## START DATASET RECORDS
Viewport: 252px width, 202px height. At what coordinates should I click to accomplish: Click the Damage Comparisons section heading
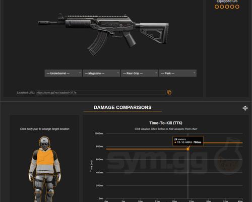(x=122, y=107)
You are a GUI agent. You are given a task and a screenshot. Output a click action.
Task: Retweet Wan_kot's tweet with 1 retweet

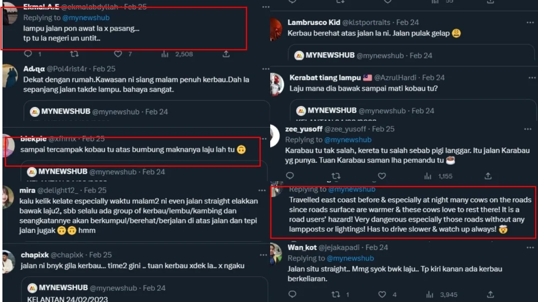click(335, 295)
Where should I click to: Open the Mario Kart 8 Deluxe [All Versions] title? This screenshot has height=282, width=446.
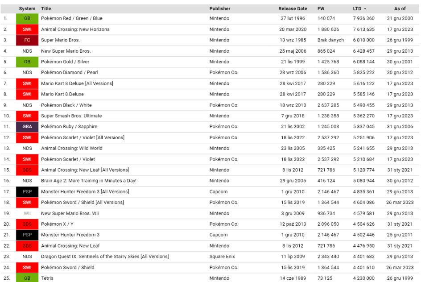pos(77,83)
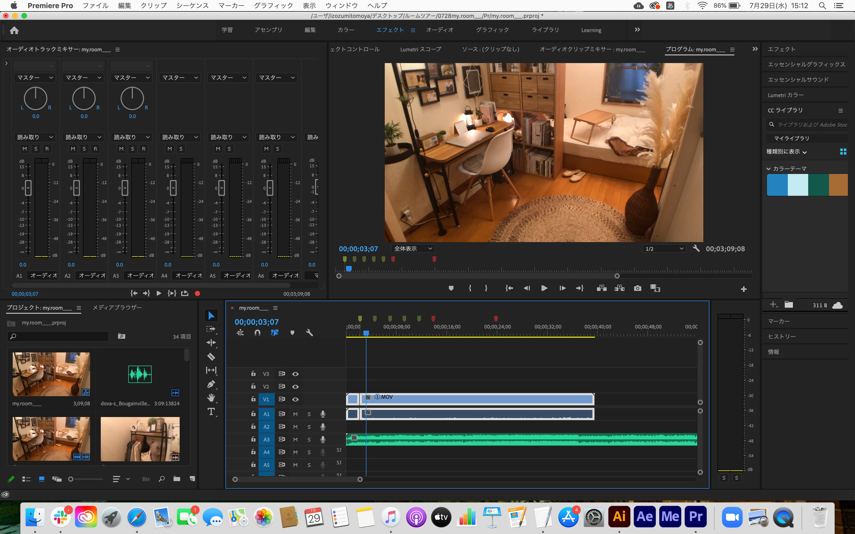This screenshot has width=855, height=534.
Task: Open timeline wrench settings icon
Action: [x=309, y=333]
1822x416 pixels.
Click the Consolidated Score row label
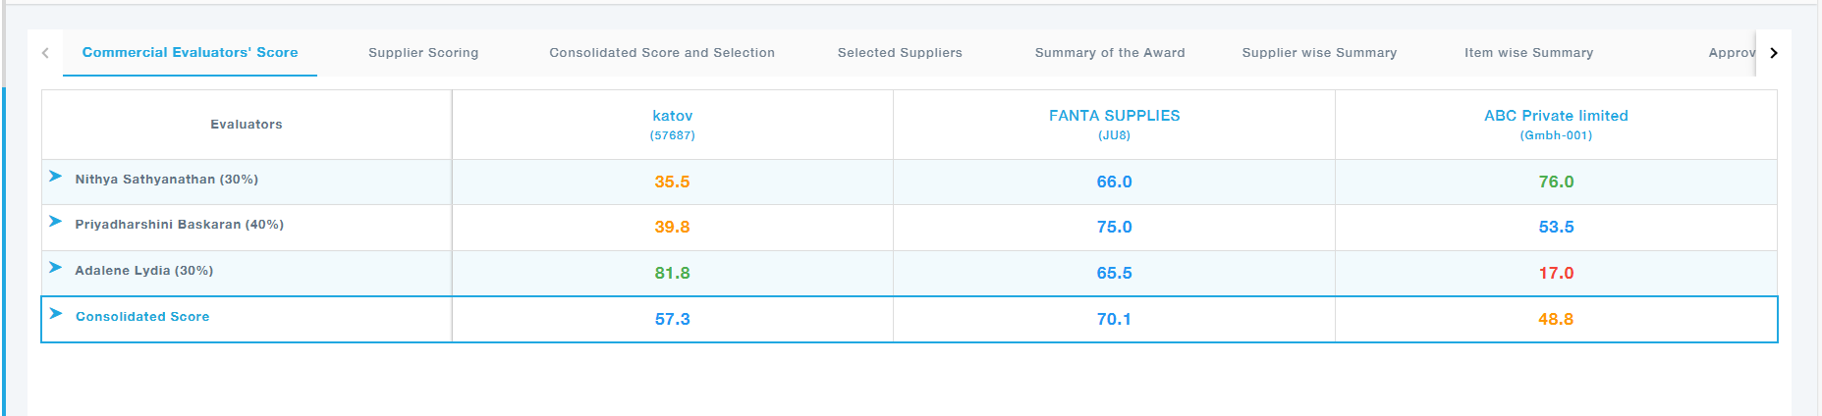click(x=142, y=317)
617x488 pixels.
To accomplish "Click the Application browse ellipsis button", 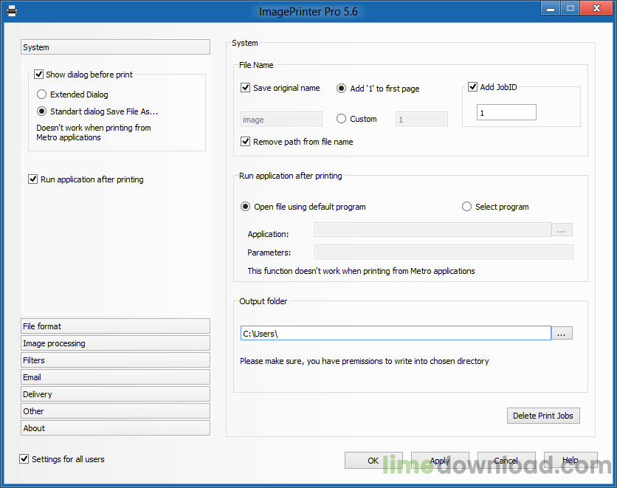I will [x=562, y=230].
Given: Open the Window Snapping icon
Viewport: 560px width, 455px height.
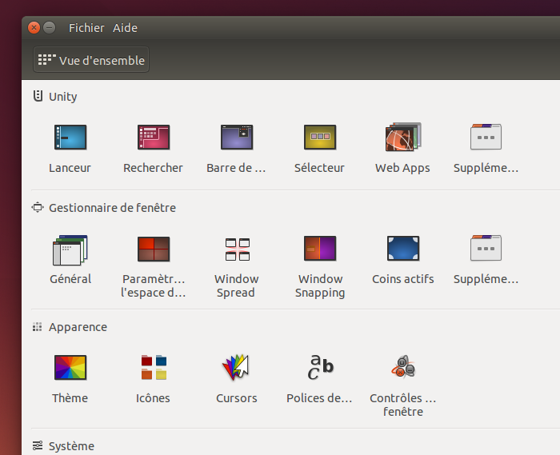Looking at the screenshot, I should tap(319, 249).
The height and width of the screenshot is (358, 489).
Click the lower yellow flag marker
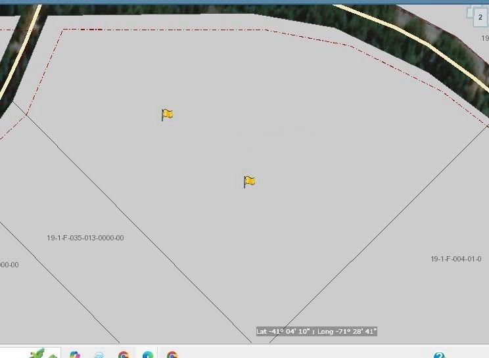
## END DATASET RECORDS
◆ **AIM OF THE EXERCISE**
In the listing, rewrite the stretch from the line that contains "You are a GUI" through the line that contains "click(335, 295)" with "screenshot" renamed to "screen capture" and everything else unchanged. Leave the pictures out of your answer.

◆ **SOLVED EXERCISE**
You are a GUI agent. You are given a task and a screen capture. Output a click action.
Task: Retweet Wan_kot's tweet with 1 retweet

click(335, 295)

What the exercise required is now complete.